[Stored data]
──────────
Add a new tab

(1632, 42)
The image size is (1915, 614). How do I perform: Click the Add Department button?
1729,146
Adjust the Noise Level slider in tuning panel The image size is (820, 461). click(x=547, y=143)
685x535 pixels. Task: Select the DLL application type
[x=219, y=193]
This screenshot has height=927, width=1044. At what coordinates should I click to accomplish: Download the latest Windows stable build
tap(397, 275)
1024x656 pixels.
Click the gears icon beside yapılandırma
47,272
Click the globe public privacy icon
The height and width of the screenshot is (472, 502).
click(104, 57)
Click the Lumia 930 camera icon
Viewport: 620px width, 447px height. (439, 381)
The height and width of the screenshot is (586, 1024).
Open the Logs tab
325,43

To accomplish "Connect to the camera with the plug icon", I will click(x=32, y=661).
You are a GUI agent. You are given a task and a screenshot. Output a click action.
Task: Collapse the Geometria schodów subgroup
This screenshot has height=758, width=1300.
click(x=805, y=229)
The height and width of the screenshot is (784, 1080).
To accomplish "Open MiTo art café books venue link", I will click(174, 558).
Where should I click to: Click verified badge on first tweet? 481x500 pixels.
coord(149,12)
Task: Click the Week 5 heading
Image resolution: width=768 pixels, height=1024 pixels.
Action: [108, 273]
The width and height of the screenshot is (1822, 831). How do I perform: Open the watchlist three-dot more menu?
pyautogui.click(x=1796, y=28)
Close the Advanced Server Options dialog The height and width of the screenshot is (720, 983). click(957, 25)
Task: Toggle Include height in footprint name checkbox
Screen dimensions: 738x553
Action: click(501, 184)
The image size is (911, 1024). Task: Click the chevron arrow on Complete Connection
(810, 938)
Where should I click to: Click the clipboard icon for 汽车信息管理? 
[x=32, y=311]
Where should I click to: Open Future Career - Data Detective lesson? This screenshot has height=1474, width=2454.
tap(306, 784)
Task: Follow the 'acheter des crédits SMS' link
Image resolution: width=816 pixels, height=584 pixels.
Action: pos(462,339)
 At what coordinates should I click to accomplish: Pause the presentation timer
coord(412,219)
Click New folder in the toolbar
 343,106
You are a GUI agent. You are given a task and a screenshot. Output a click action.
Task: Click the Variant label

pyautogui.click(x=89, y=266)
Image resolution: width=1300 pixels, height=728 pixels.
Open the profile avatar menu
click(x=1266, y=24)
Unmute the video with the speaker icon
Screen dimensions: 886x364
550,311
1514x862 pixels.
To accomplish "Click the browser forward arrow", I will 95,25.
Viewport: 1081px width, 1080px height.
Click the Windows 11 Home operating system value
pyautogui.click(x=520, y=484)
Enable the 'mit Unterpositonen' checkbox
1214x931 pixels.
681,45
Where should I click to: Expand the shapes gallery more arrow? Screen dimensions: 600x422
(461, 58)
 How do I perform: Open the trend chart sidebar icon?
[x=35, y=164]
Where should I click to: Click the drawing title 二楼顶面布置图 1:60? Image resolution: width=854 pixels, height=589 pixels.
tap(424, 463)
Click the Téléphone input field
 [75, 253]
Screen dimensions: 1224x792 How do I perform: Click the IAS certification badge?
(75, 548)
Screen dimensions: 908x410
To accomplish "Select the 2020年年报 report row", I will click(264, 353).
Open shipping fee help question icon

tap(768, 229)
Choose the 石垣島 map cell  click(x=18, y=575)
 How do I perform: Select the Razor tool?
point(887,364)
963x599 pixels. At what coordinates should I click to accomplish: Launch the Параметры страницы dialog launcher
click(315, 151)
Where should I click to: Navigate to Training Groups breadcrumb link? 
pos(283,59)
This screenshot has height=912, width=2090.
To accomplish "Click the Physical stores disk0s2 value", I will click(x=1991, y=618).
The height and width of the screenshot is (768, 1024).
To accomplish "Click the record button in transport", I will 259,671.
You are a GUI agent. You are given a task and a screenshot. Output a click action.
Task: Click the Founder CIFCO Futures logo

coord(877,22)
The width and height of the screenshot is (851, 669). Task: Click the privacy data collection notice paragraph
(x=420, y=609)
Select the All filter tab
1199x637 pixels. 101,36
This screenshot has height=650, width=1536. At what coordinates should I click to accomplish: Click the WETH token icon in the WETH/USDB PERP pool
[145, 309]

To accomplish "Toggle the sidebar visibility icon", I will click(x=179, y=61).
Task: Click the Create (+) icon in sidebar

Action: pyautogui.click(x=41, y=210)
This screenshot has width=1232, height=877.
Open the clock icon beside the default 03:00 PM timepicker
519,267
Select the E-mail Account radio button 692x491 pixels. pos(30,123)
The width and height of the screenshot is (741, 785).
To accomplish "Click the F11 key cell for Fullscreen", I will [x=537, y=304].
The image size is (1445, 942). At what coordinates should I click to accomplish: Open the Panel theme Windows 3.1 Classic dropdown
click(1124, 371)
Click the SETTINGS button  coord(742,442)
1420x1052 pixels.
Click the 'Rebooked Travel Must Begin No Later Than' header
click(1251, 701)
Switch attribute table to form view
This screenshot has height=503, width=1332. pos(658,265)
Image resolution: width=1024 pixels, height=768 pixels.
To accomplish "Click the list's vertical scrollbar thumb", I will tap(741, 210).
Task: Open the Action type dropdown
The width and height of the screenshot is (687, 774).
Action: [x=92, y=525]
──────────
**INSTRUCTIONS FOR THE TASK**
Retype every line of the data, keeping each one exactly as it is.

**SOLUTION TO THIS PROBLEM**
Add a new tab

(1632, 42)
The image size is (1915, 614). How do I perform: Click the Add Department button?
1729,146
Adjust the Noise Level slider in tuning panel The image size is (820, 461). click(x=547, y=143)
685x535 pixels. Task: Select the DLL application type
[x=219, y=193]
This screenshot has height=927, width=1044. At what coordinates should I click to accomplish: Download the latest Windows stable build
tap(397, 275)
1024x656 pixels.
Click the gears icon beside yapılandırma
47,272
Click the globe public privacy icon
The height and width of the screenshot is (472, 502).
click(104, 57)
Click the Lumia 930 camera icon
Viewport: 620px width, 447px height. (439, 381)
The height and width of the screenshot is (586, 1024).
Open the Logs tab
325,43

To accomplish "Connect to the camera with the plug icon", I will click(x=32, y=661).
You are a GUI agent. You are given a task and a screenshot. Output a click action.
Task: Collapse the Geometria schodów subgroup
This screenshot has height=758, width=1300.
click(x=805, y=229)
The height and width of the screenshot is (784, 1080).
To accomplish "Open MiTo art café books venue link", I will click(174, 558).
Where should I click to: Click verified badge on first tweet? 481x500 pixels.
coord(149,12)
Task: Click the Week 5 heading
Image resolution: width=768 pixels, height=1024 pixels.
Action: [108, 273]
The width and height of the screenshot is (1822, 831). How do I perform: Open the watchlist three-dot more menu?
pyautogui.click(x=1796, y=28)
Close the Advanced Server Options dialog The height and width of the screenshot is (720, 983). click(957, 25)
Task: Toggle Include height in footprint name checkbox
Screen dimensions: 738x553
Action: click(501, 184)
The image size is (911, 1024). Task: Click the chevron arrow on Complete Connection
(810, 938)
Where should I click to: Click the clipboard icon for 汽车信息管理? 
[x=32, y=311]
Where should I click to: Open Future Career - Data Detective lesson? This screenshot has height=1474, width=2454.
tap(306, 784)
Task: Follow the 'acheter des crédits SMS' link
Image resolution: width=816 pixels, height=584 pixels.
Action: pos(462,339)
 At what coordinates should I click to accomplish: Pause the presentation timer
coord(412,219)
Click New folder in the toolbar
 343,106
You are a GUI agent. You are given a task and a screenshot. Output a click action.
Task: Click the Variant label

pyautogui.click(x=89, y=266)
Image resolution: width=1300 pixels, height=728 pixels.
Open the profile avatar menu
click(x=1266, y=24)
Unmute the video with the speaker icon
Screen dimensions: 886x364
550,311
1514x862 pixels.
To accomplish "Click the browser forward arrow", I will 95,25.
Viewport: 1081px width, 1080px height.
Click the Windows 11 Home operating system value
pyautogui.click(x=520, y=484)
Enable the 'mit Unterpositonen' checkbox
1214x931 pixels.
681,45
Where should I click to: Expand the shapes gallery more arrow? Screen dimensions: 600x422
(461, 58)
 How do I perform: Open the trend chart sidebar icon?
[x=35, y=164]
Where should I click to: Click the drawing title 二楼顶面布置图 1:60? Image resolution: width=854 pixels, height=589 pixels.
tap(424, 463)
Click the Téléphone input field
 [75, 253]
Screen dimensions: 1224x792 How do I perform: Click the IAS certification badge?
(75, 548)
Screen dimensions: 908x410
To accomplish "Select the 2020年年报 report row", I will click(264, 353).
Open shipping fee help question icon

tap(768, 229)
Choose the 石垣島 map cell  click(x=18, y=575)
 How do I perform: Select the Razor tool?
point(887,364)
963x599 pixels. At what coordinates should I click to accomplish: Launch the Параметры страницы dialog launcher
click(315, 151)
Where should I click to: Navigate to Training Groups breadcrumb link? 
pos(283,59)
This screenshot has height=912, width=2090.
To accomplish "Click the Physical stores disk0s2 value", I will click(x=1991, y=618).
The height and width of the screenshot is (768, 1024).
To accomplish "Click the record button in transport", I will 259,671.
You are a GUI agent. You are given a task and a screenshot. Output a click action.
Task: Click the Founder CIFCO Futures logo

coord(877,22)
The width and height of the screenshot is (851, 669). Task: Click the privacy data collection notice paragraph
(x=420, y=609)
Select the All filter tab
1199x637 pixels. 101,36
This screenshot has height=650, width=1536. At what coordinates should I click to accomplish: Click the WETH token icon in the WETH/USDB PERP pool
[145, 309]

To accomplish "Toggle the sidebar visibility icon", I will click(x=179, y=61).
Task: Click the Create (+) icon in sidebar

Action: pyautogui.click(x=41, y=210)
This screenshot has width=1232, height=877.
Open the clock icon beside the default 03:00 PM timepicker
519,267
Select the E-mail Account radio button 692x491 pixels. pos(30,123)
The width and height of the screenshot is (741, 785).
To accomplish "Click the F11 key cell for Fullscreen", I will [x=537, y=304].
The image size is (1445, 942). At what coordinates should I click to accomplish: Open the Panel theme Windows 3.1 Classic dropdown
click(1124, 371)
Click the SETTINGS button  coord(742,442)
1420x1052 pixels.
Click the 'Rebooked Travel Must Begin No Later Than' header
click(1251, 701)
Switch attribute table to form view
This screenshot has height=503, width=1332. pos(658,265)
Image resolution: width=1024 pixels, height=768 pixels.
To accomplish "Click the list's vertical scrollbar thumb", I will tap(741, 210).
Task: Open the Action type dropdown
The width and height of the screenshot is (687, 774).
Action: [x=92, y=525]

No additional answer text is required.